Islam, Humanity and Human Values 1

Islam, Humanity and Human Values 1

The Author: Sayyid Musa Sadr

Defining Humanity

A definition of humanity seems easy to think of yet difficult to propose, and there have been disputes about it among different schools of thought. Most pioneers in social thought and leaders of movements claim that the main feature of their activities is their humanism and humanitarian efforts. To avoid having misconceptions about humanity or sinking in the whirlpool of literal interpretations and logical disputes, we need to first focus on the reality of the human being and his different aspects, and then discuss the derived infinitive word form humanity, its meaning, virtues, and functions.
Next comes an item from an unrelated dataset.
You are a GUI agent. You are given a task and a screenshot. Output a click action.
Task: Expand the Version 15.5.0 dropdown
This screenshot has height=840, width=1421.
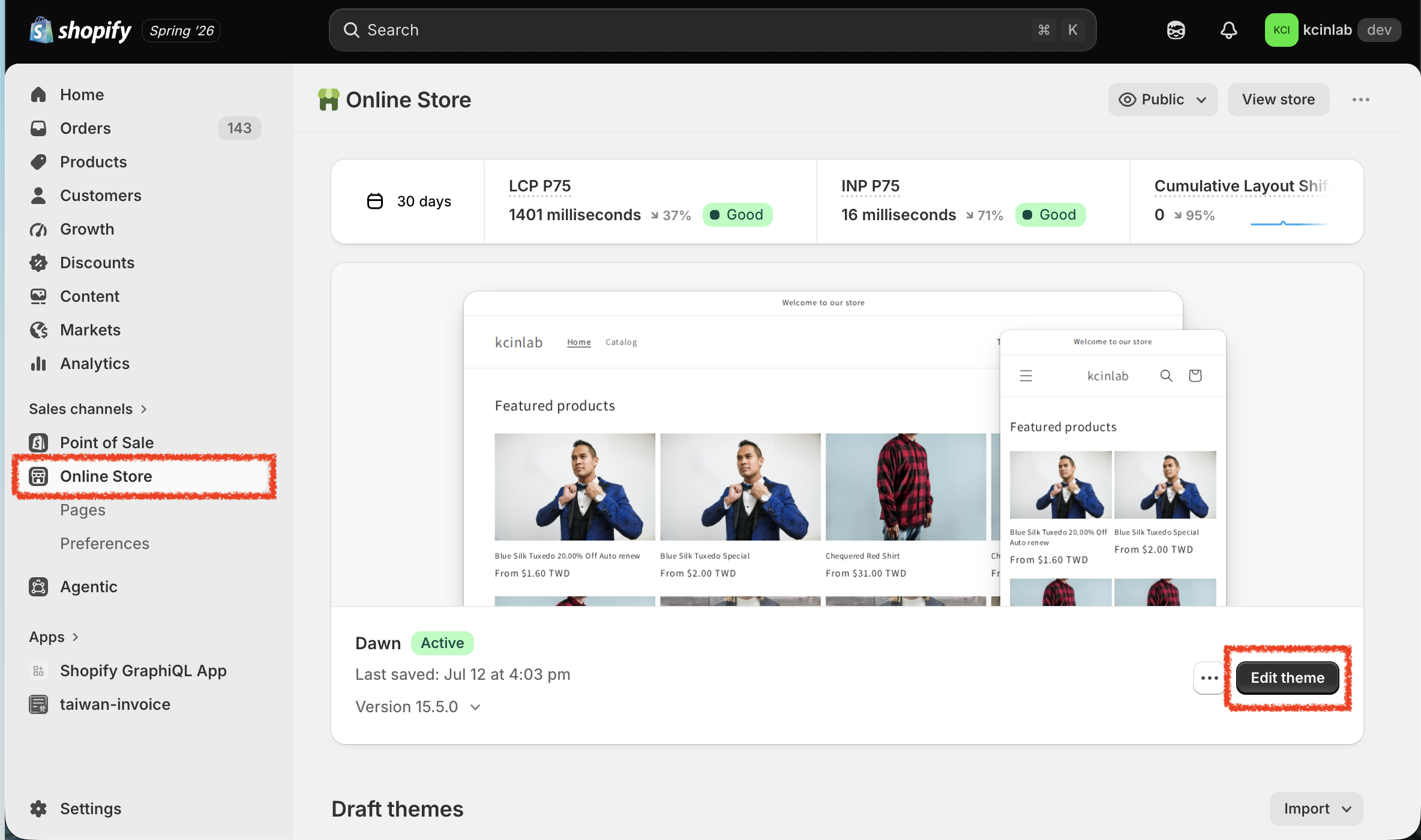coord(418,707)
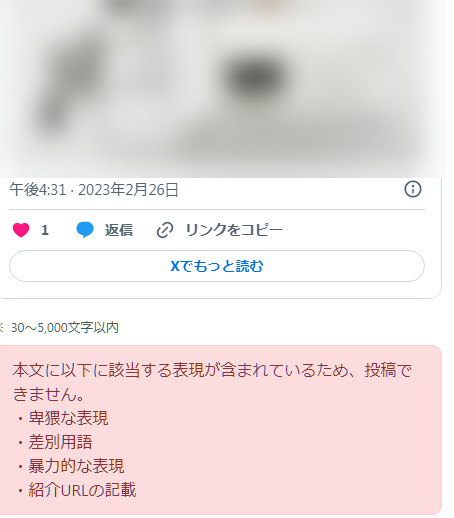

First, human beings are objective beings who are different from other objective beings with respect to freedom of choice, meaning that their actions and behaviours are a result of their reasoning and will, albeit relatively.

Second, human beings are to a large extent affected by their surroundings, that is, the physical environment and other beings.

Third, human beings are social beings who naturally interact with other human beings.

Fourth, human beings are created by God, the Creator of the universe. This relation with God has different dimensions which affect them as persons and all of their relationships.

These four features are like four chapters of the book of humanity. Thus, human values are those basic elements in the nature of human beings which are to be developed by his own efforts. This development is an evolutionary movement in which no part of the human existence harms the others and none of these elements should stop the movement of the human being towards a better state.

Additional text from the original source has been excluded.